Using PoE With A Raspberry Pi 3 For About Two Bucks

When the Raspberry Pi 3 Model B+ was announced in March of 2018, one of its new features was the ability to be (more easily) powered via Power-over-Ethernet (PoE), with an official PoE HAT for the low price of just twenty-one USA bucks. The thing also almost worked as intended the first time around. But to some people this just isn’t good enough, resulting in [Albert David] putting out a solution he calls “poor man’s PoE” together for about two bucks.

His solution makes it extra cheap by using so-called passive PoE, which injects a voltage onto the conductors of the network cable being used for PoE, without bothering with any kind of handshake. In general this is considered to be a very reliable (albeit non-standard) form of PoE that works great until something goes up in smoke. It’s also ridiculously cheap, with a PoE injector adapter (RJ-45 plug & 2.1×5.5 mm power jack to RJ-45 jack) going for about 80 cents, and a DC-DC buck converter that can handle the input of 12V for about 50 cents.

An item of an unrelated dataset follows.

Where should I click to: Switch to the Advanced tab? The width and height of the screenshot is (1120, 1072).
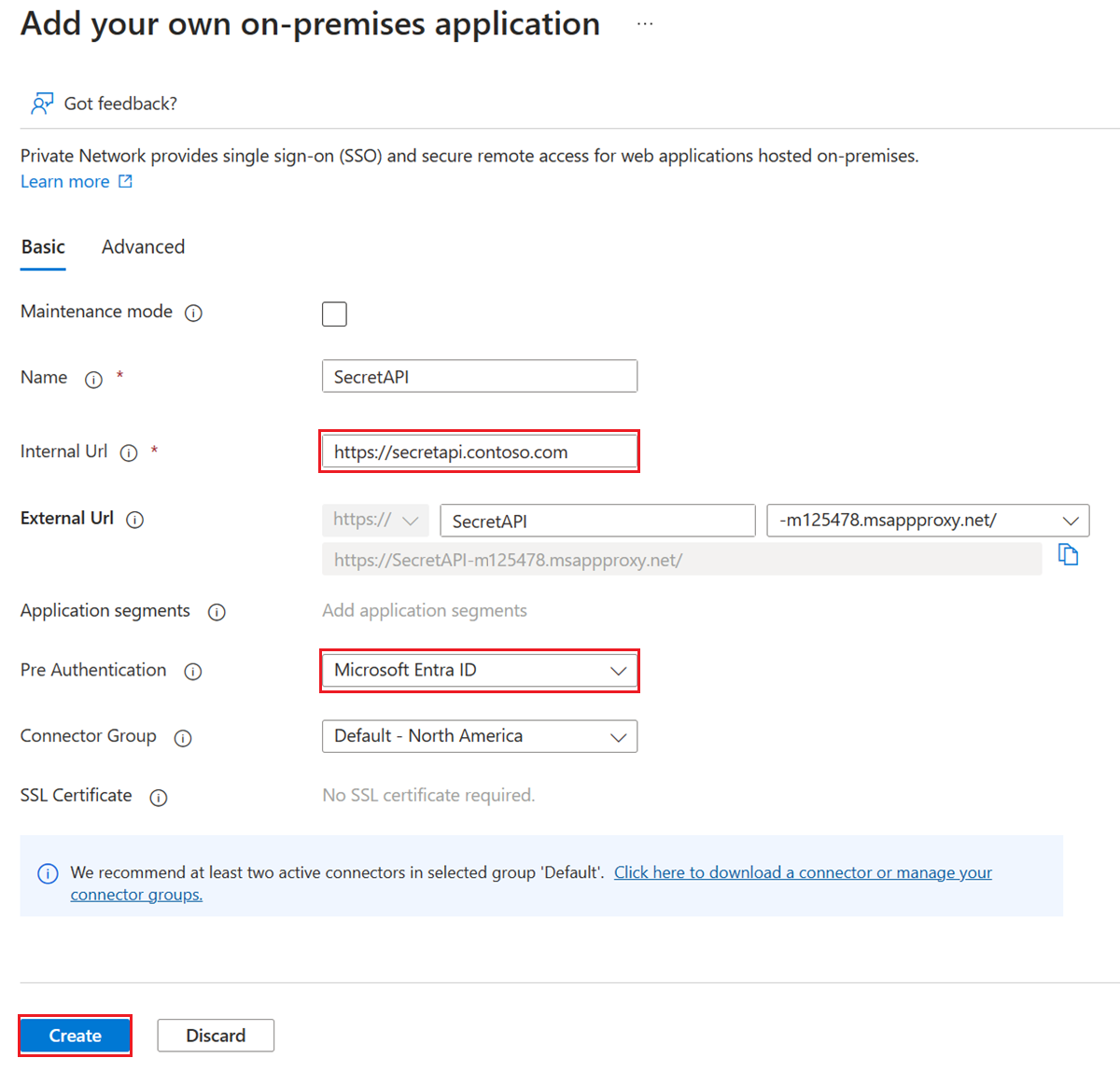tap(143, 246)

The rest of the $2 budget is mostly spent on wiring and heatshrink, resulting in a very compact PoE solution that plugs straight into the PoE header on the Raspberry Pi 3 board, with the buck converter outputs going into the ground and +5V pins on the Raspberry Pi’s GPIO header.

A fancier solution would implement any of the standard PoE protocols to do the work of negotiating a suitable voltage. Maybe this could be the high-tech, $5 solution featuring an MCU and a small PCB?